Boys without fathers are twice as likely to go to jail. 63% of youth suicides come from fatherless homes. 85% of children with behavioral disorders live without fathers. Kids without dads have a 71% dropout rate in high school.
I was about four or five when my parents divorced. Mom and I moved to a new state, and she began the process of trying to rebuild a life that got off on the wrong foot with my father. Obviously, I did not know this at the time. All I really knew was that my dad was not around any more.
Like many little boys who don’t know any better and need their father, I put a lot of unfair blame on my mother. I didn’t know my father didn’t send a dime to help support me until I was almost seventeen. I didn’t know my father chose to live away from where I did for personal reasons. There was a lot I didn’t know, because kids just don’t understand some things. I just knew that unlike some little boys, my dad was not around. And it made life a fearful place.
Daniel Beaty summed up what it is like to grow up without a father in his performance piece, Knock Knock. Things that a father should teach his son, but isn’t there to teach. Things that little boys who grow up without a father or male role model must try to figure out themselves.
Things like how to throw a football, that I was fortunately taught by my fourth grade PE teacher, Mr. Greg Sevigny. Things like how to shave, which I eventually mastered by myself. Things like how to be self confident and self assured, that I still struggle with even though I have done more and gone farther than my father ever did.
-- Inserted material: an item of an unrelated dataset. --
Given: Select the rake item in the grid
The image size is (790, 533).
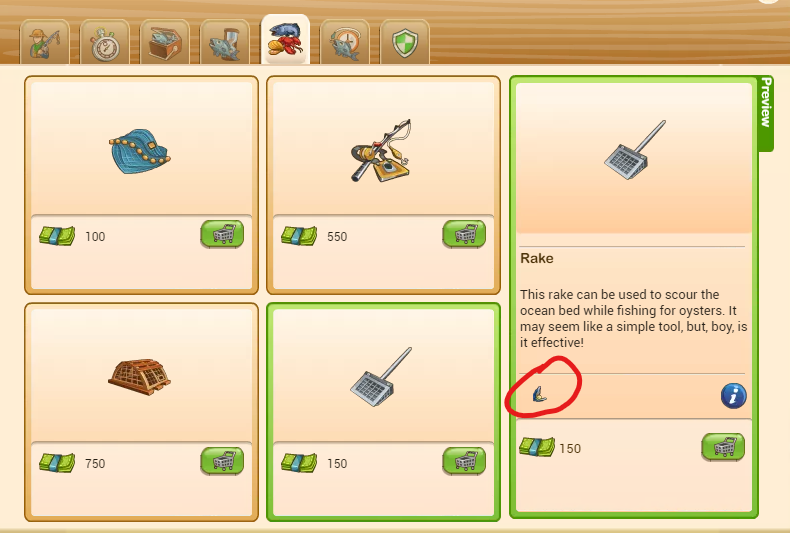Looking at the screenshot, I should tap(381, 377).
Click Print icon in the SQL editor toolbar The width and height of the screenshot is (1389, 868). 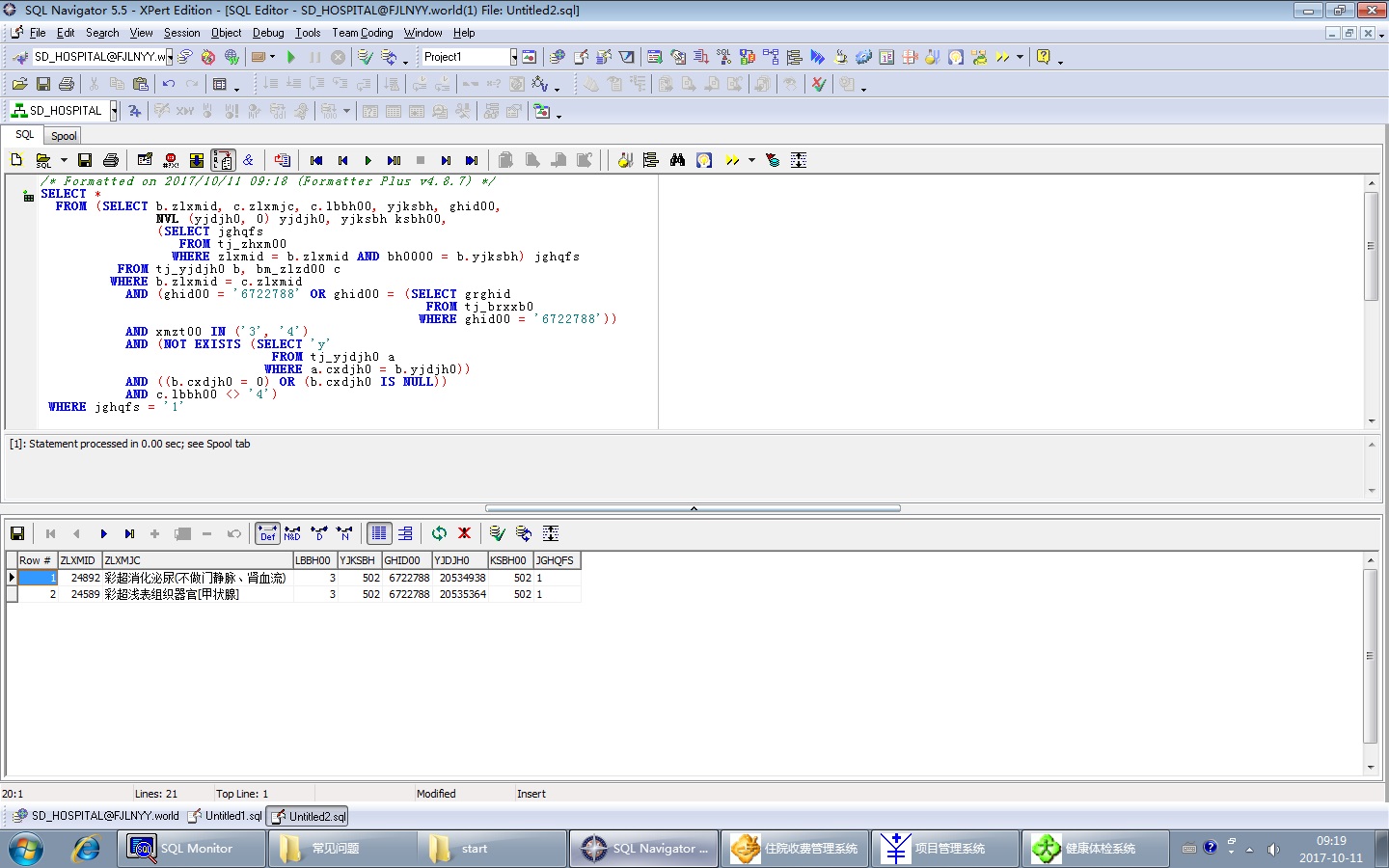pyautogui.click(x=111, y=160)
I was fortunate enough at the age of eleven to have one of the most decent and loving human beings become my step-father. Like many things, I didn’t realize it at the time. I know now that anything good I learned about parenting or being a husband, they came from my step-father, Joseph Lewis. I don’t call him my stepfather anymore though. This man has earned the title of Dad, and that is how I think of him.
This is not a lecture on keeping marriages together, or even on getting married if a man gets a girl pregnant. What I am hoping to accomplish is that more men who have children but may not live with them still take an active part in their lives. And also, don’t make excuses as to why you aren’t going to pay child support. They are your babies, and a real man would work to give them what they need, not justify why they won’t.
My biological father’s favorite was the he was not going to pay my mother for taking me away from him. My mother was taking me away from a man who went straight to the bank from work with his paycheck and cashed it, then went out to the bars. My mother had to start begging friends for grocery money until the friends started avoiding her. She was also taking me away from a man who very often got into fights when he was drunk, or who would drink so much he would pass out wherever he was. This was before cell phones so she had no clue what had happened to him. Finally, my mother realized that no matter how much harder it would be on her own without him, she knew life would still be better than with him.
So, if you are a man who has a child that does not live with you, please do the right things for your children. Give the money they need. Teach them what they need to be adults in this world. Listen to their stories and answer their questions the best you can. Don’t just be an absent sperm donor. Be a real man. Be their Dad.